Sergio mengangguk dengan kaku. Perubahan hati wanita terlalu menyeramkan, pikir Sergio.


"Jadi itulah peraturan yang kuterapkan. Sekarang kita mulai duel-"


"Hei! kubilang tunggu dulu!"


"Nya... Apa lagi yang ingin kau tanyakan?" Tanya Dewa Agni yang sepertinya juga sudah mulai jengkel.


Sergio menunjuk pedang gelap yang saat ini berada di tangannya. "Siapa namanya?" Tanya Sergio pada Rakka.


"Namanya. Baby uwu kamu manis sekali!" celetuk Fahrez secara tiba-tiba.


Rasanya Sergio ingin mengeluarkan kamus bahasa kasar yang ada di dalam pikirannya saat ini.


"Darimana saja kamu?"Tanya Rakka penasaran. Pasalnya, Fahrez menghilang sejak awal.


Fahrez menunjuk ke belakang menggunakan ibu jarinya. "Aku menyiapkan tempat duduk."


Terlihat tempat duduk yang terlihat nyaman. Belum lagi beberapa minuman segar dan cemilan yang menggugah selera.


"Entah kenapa dirimu sangatlah pengertian. Thanks bro!" ucap Dewa Ares sambil menepuk bahu Fahrez dengan semangat.


Pada akhirnya Keempat Dewa-Dewi itu berjalan ke arah kursi. Kemudian mereka duduk dengan nyaman.


Sedangkan disini masih ada satu orang yang masihlah pusing memikirkan. Siapa nama pedangnya?


"Baiklah mari kita coba. Pussy? Veru? Jonathan? Pizz- bukan. Maksudku Hyena? Black? Atau-"
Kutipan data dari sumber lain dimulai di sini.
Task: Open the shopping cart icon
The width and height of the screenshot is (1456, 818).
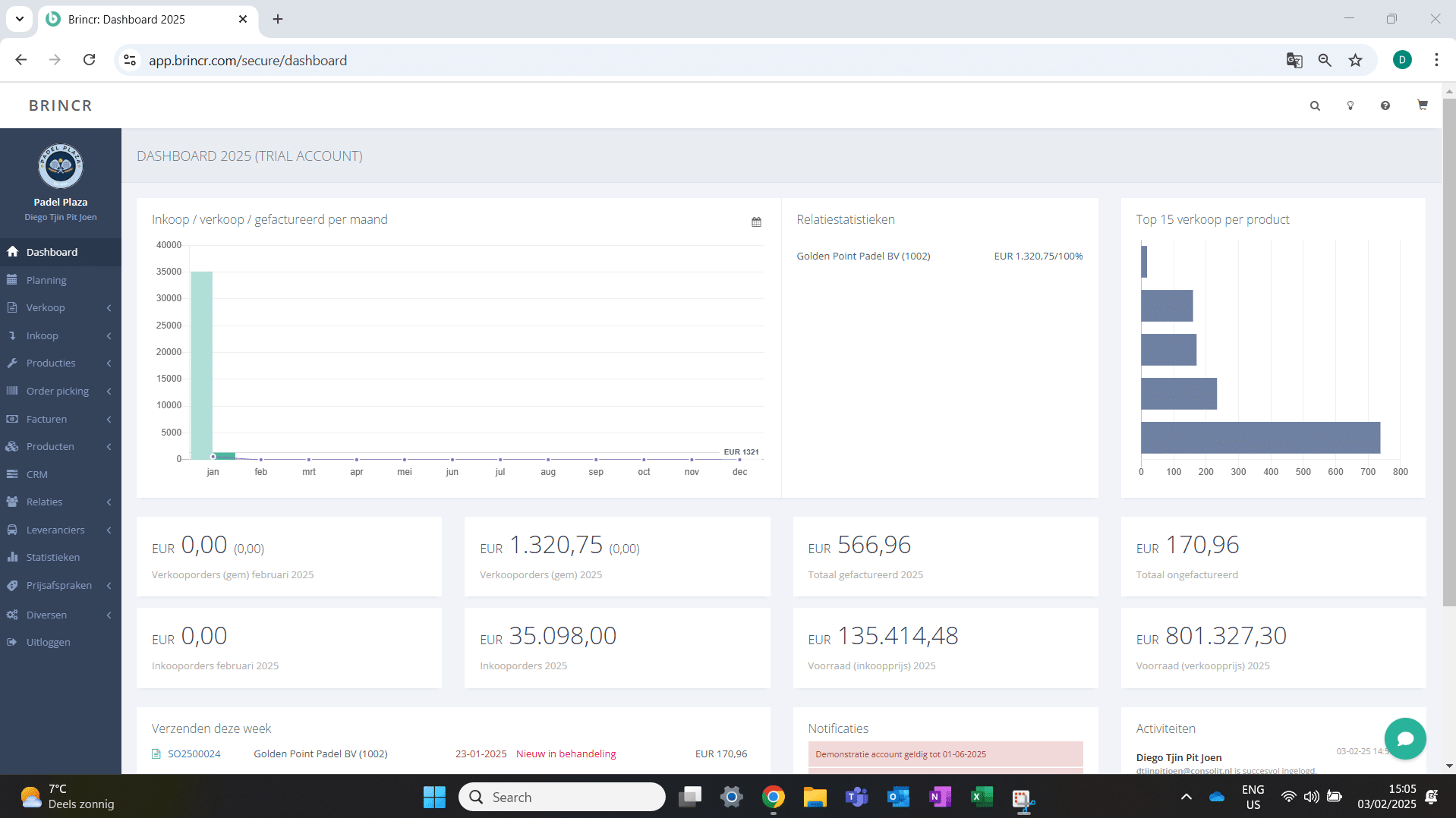Action: click(x=1422, y=105)
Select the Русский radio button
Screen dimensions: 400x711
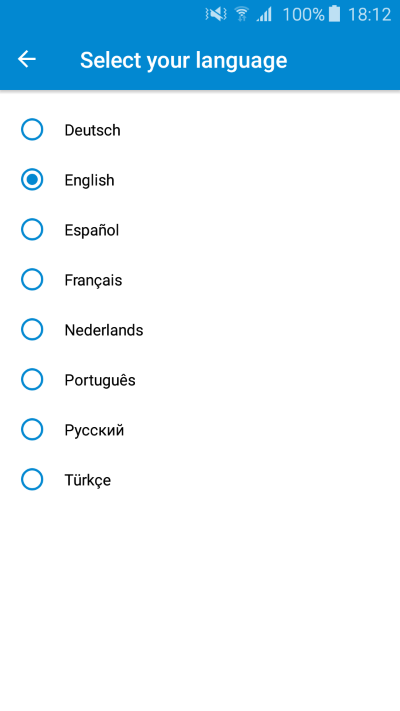(32, 429)
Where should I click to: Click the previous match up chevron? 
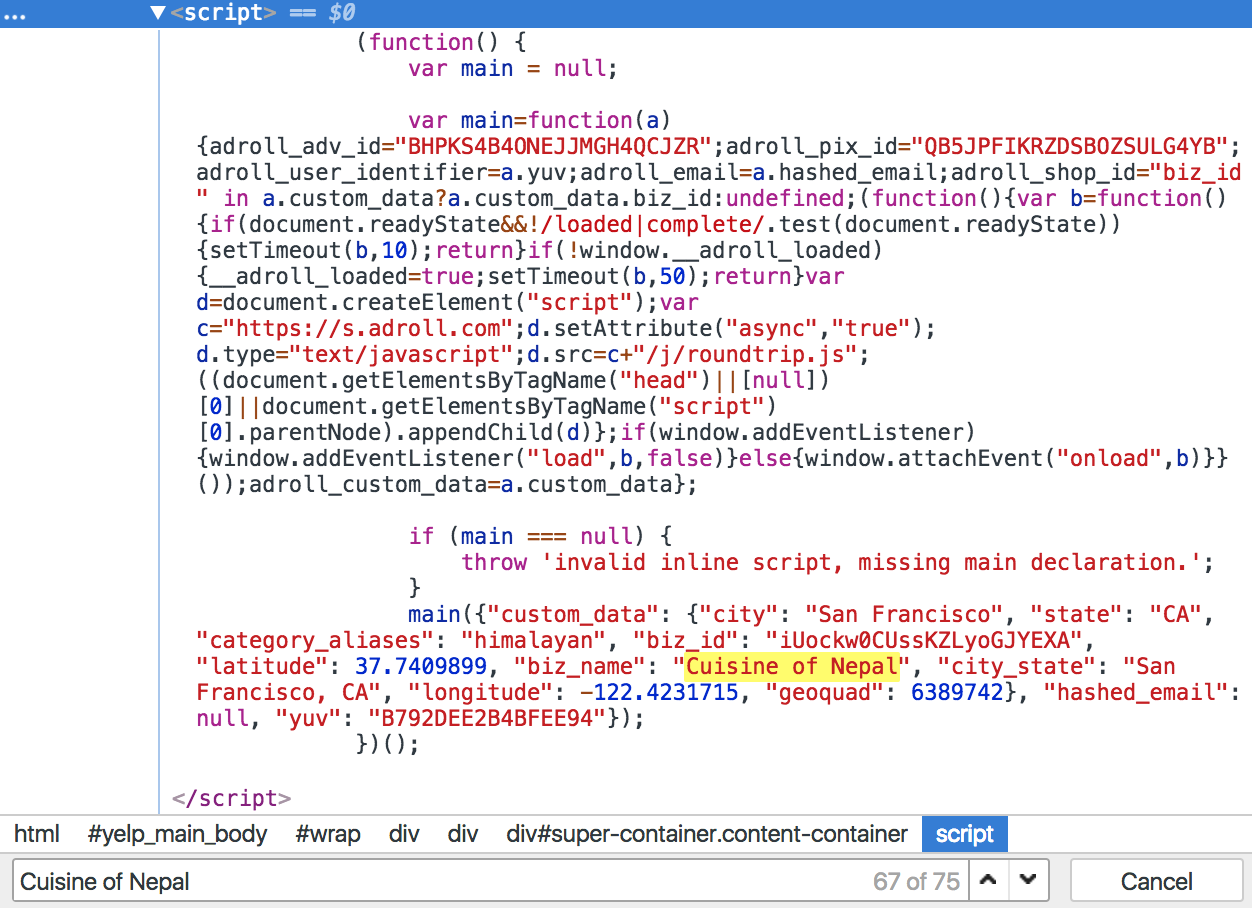click(x=988, y=880)
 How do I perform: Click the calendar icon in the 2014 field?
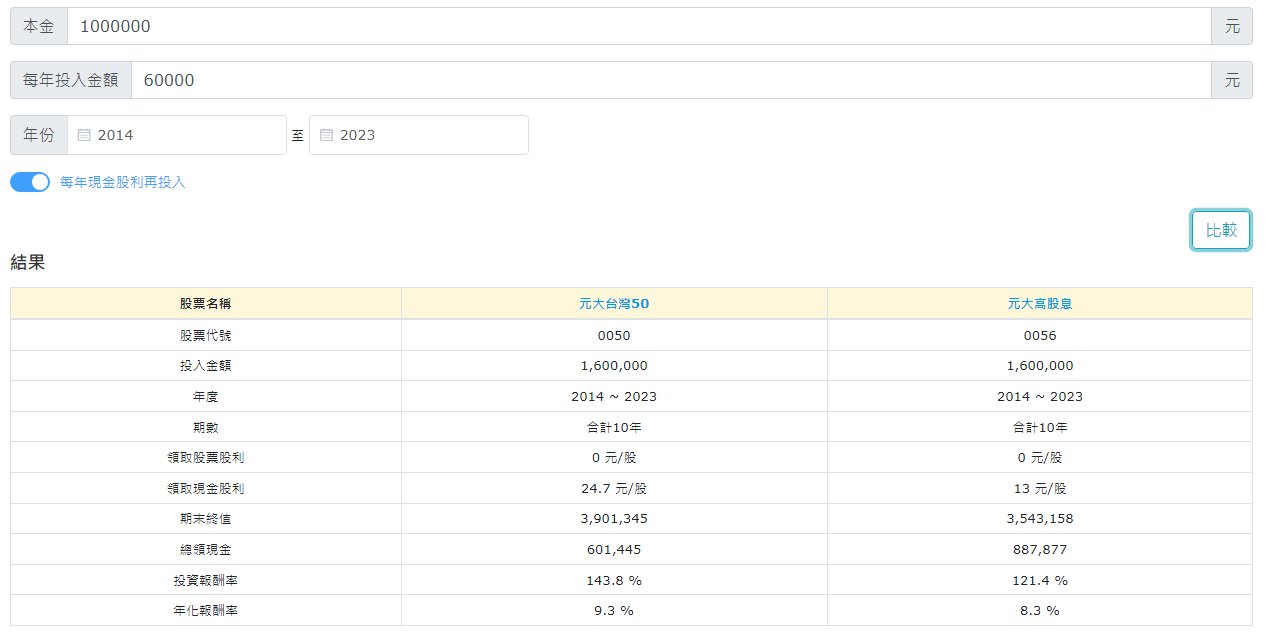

"Hentikan itu" celetuk Dewi Bishamon. "Kau hanya bisa mengetahui nama sebuah pedang jika pedang yang berada di tanganmu itu mengakuimu."


"Serius?"


Dewi Bishamon mengangguk. "Aku serius. Jadi daripada kau buang-buang waktu hanya dengan menebak asal nama pedangmu. Lebih baik kita berduel. Hal itu lebih menyenangkan, bocah."


"Sebegitu senangnya dirimu berduel denganku" Sergio terkekeh di akhir katanya.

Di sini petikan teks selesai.